I wonder how good the Qwen 3.6 4B will be given the insane boost of performance in the 27B and 36B
Posted by exaknight21@reddit | LocalLLaMA | View on Reddit | 13 comments
I personally am a simpleton with crappy hardware. I run the Qwen 3 4B still for my simple tasks for simple RAG. I personally cannot wait for the 4B Instruct model as I believe it’s my go to “ChatGPT” replacement for dumb question via OpenWebUI and vLLM.
I rock an old T5610, DDR 3 - 64 GB Dual Xeon (sadly AVX) slow processors, 256 GB Sata SSD and an Mi50 32 GB
I run dockerized vLLM (nlzy archived so on the sweet mobydick branch), i run my in-home experiments and use 8K contexr, usually cyankiwi’s awq version, it does wonders for me.
I pray the Qwen team releases this soon!
segmond@reddit
you have a 32gb GPU yet run a 4b? Why? You clearly can run the 36B model at Q6
exaknight21@reddit (OP)
I use vLLM, only need 8K context and have 2 beta users for my app as well. I can do a lot more, but test with this every now and then. In testing, there isn’t any sense in paying premium API price if I can self host the calls.
I will try the Qwen3.6:27B today at Q6 and see how far I can take the context with llama.cpp. I do use claude code a lot and this would be a banger.
Blues520@reddit
I'm interested in self hosting as well and also looking at smaller models for lower latency. How do you go about self hosting? Are you using a cloud instance or a bare metal server and if so, how do you expose it?
exaknight21@reddit (OP)
I have a VPS, on it I have dokploy + a gateway.

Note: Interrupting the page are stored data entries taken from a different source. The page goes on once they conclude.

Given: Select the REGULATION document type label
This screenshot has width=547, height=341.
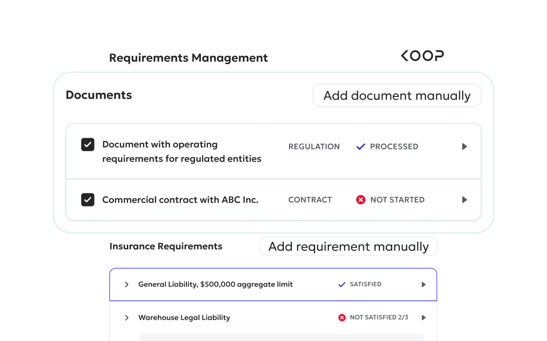Looking at the screenshot, I should [x=314, y=146].
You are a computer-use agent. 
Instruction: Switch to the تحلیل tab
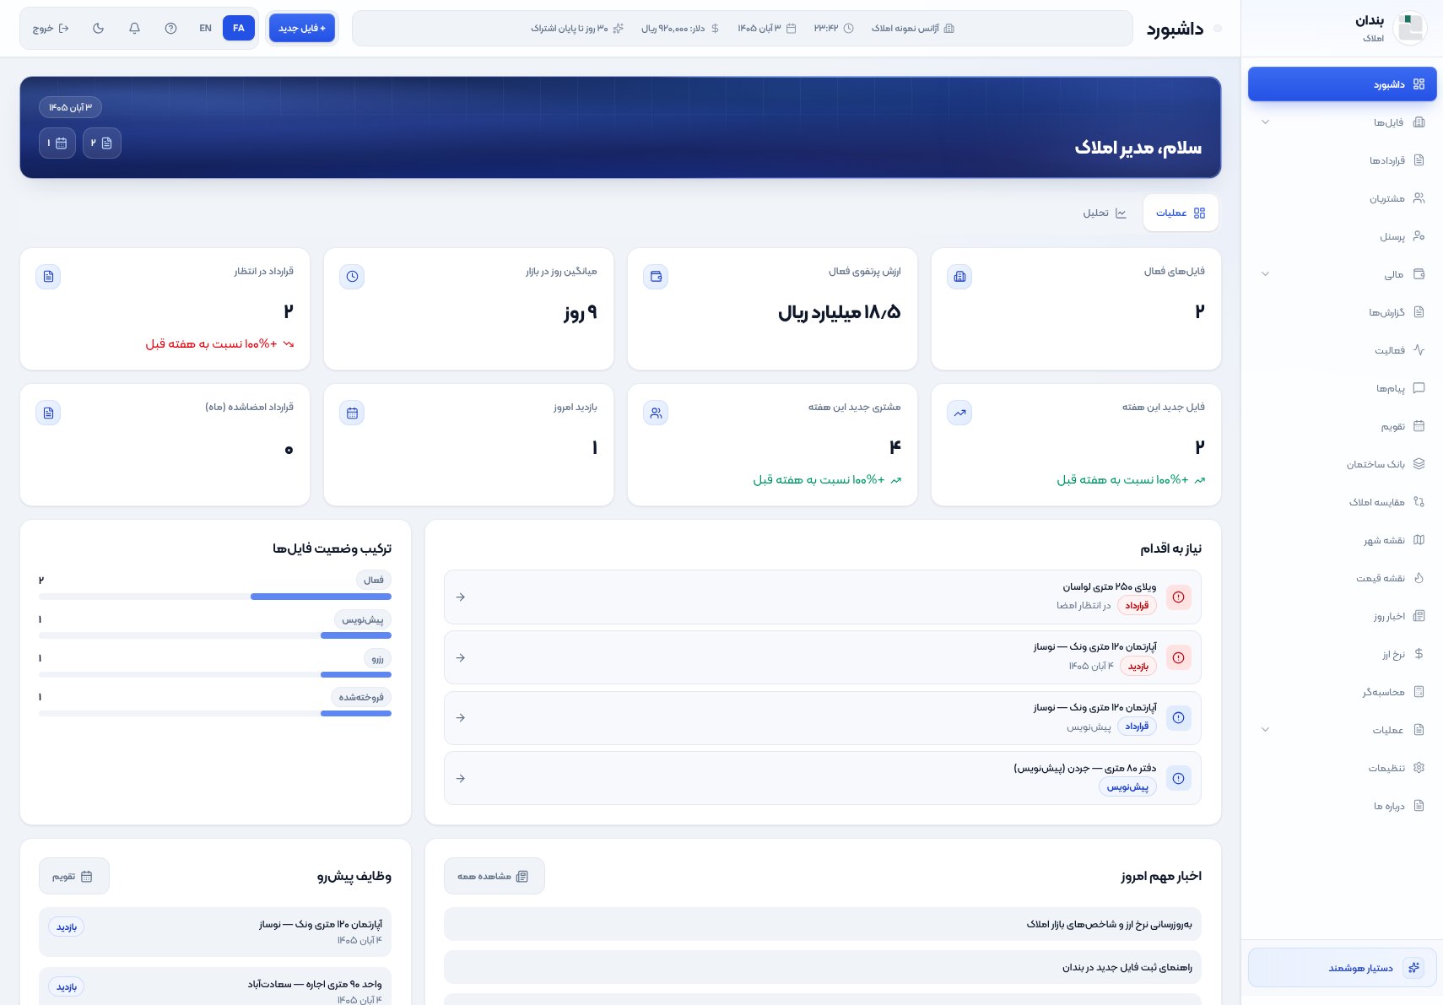click(x=1105, y=213)
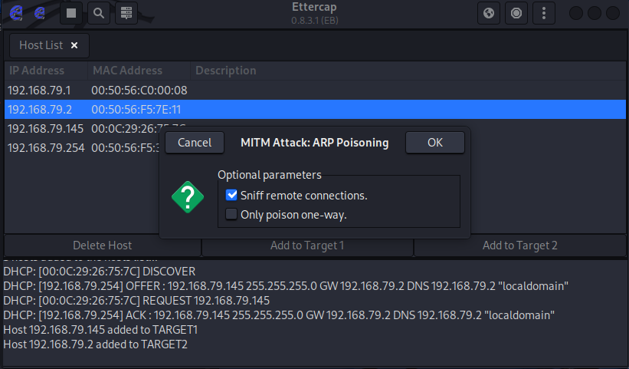
Task: Switch to the Host List tab
Action: [41, 45]
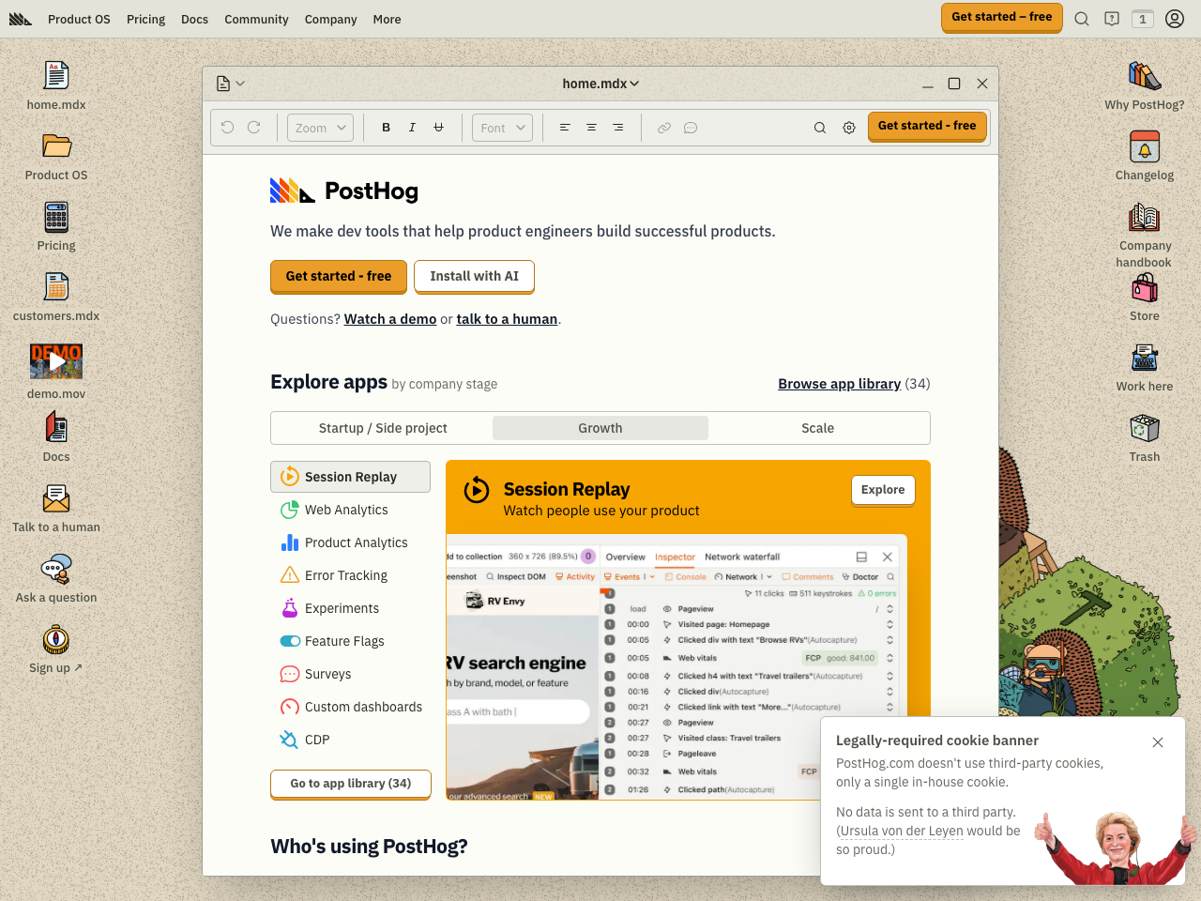
Task: Toggle italic formatting in the editor
Action: 412,127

The VPS is connected to my home server via Tailscale.
I have API keys configured so only authorized connections such as my SaaS or if an OpenWebUI instance, it would also need the endpoint (same as OpenAI-compatible), + API key. Works like a charm on my subdomain.
Blues520@reddit
That is brilliant. Tysm! Going to give it a try
gh0stwriter1234@reddit
You still need vram for context so in a practical sence you can run the 27B at Q6 with some decent context...
tamerlanOne@reddit
😁
putrasherni@reddit
there's even 9B
BothYou243@reddit
Where?
Insomniac1000@reddit
soon 🙏
Insomniac1000@reddit
I can't stop giggling. I'm truly excited for the 9B version.
I've been hesitant on pulling the trigger for letting an AI assistant be my overseer for my homelab. Maybe this is it.
CurrentNew1039@reddit
Yes if it's beats 3.5 27 b or 35b, I will jump through heaven
Monad_Maya@reddit
Unlikely. The parameters count difference is way too large.